The benchmark for surface water is that no more than 20 per cent of the flow of rivers and streams should be blocked in any catchment area because this leads to declining water quality and habit loss for freshwater species. This “safe boundary” has already been exceeded on a third of the world’s land by hydroelectric dams, drainage systems and construction. The story is similarly poor for groundwater systems, where the safe boundary is that aquifers are not depleted faster than they can be replenished. However, 47 per cent of the world’s river basins are being run down at an alarming rate. This is a big problem in population centres such as Mexico City and areas of intensive agriculture such as the North China Plain.

Nutrients are another area of concern because farmers in wealthier countries are spraying more nitrogen and phosphorus than the plants and land are able to absorb. This temporarily increases yields but leads to runoffs into water systems that become suffocated by algae blooms and unhealthy for humans to drink. Global equity is the key here, the report says. Poorer nations need more fertilizers, while rich nations need to cut the surplus. Balanced out, the “safe and just boundary” in this case is a global surplus of 61 million tonnes of nitrogen and about six million tonnes of phosphorus.
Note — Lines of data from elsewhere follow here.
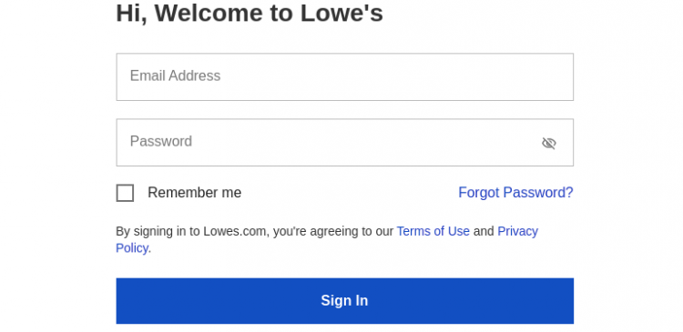Select the Remember me label text

click(x=194, y=192)
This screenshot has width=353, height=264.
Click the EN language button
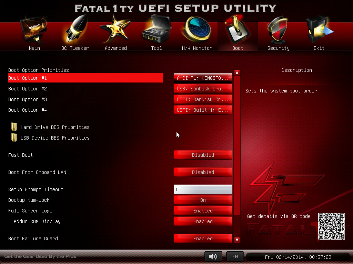pyautogui.click(x=235, y=256)
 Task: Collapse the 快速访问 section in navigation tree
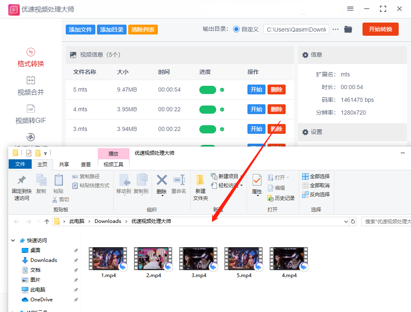click(x=13, y=240)
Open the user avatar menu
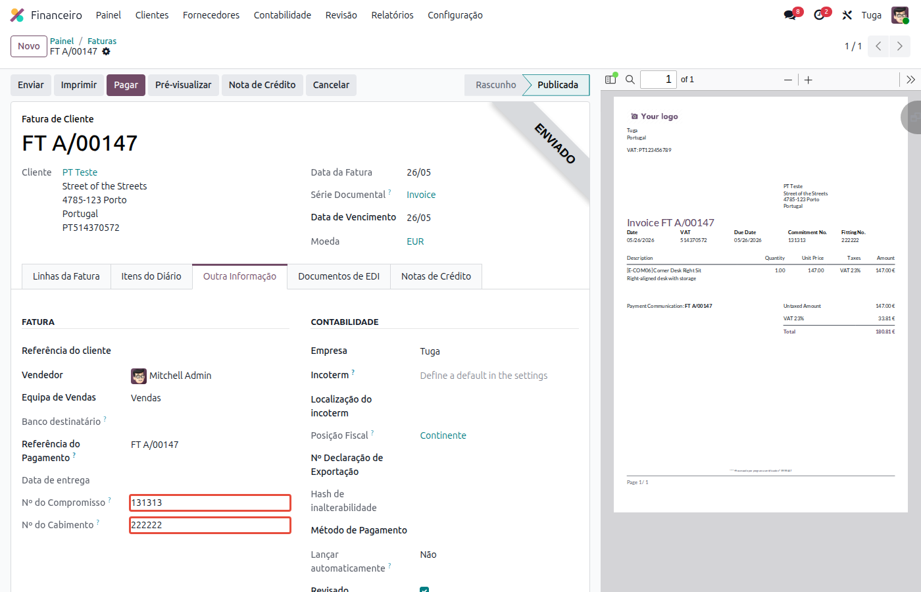921x592 pixels. coord(900,15)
The authors say the planetary diagnosis is grim but not yet beyond hope, though the time for a remedy is running out.

Joyeeta Gupta, the Earth Commission co-chair and professor of environment and development in the global south at the University of Amsterdam, said: “Our doctor would say the Earth is really quite sick right now in many areas. And this is affecting the people living on Earth. We must not just address symptoms, but also the causes.”

David Obura, another member of the commission and director of coastal oceans research and development in the Indian Ocean, said the policy framework was already in place to get back within safe boundaries through the goals of existing UN climate and biodiversity agreements. But he stressed that consumption choices also needed to play an important role.

“There are a number of medicines we can take, but we also need lifestyle changes — less meat, more water, and a more balanced diet,” he said. “It is possible to do it. Nature’s regenerative powers are robust … but we need a lot more commitment.”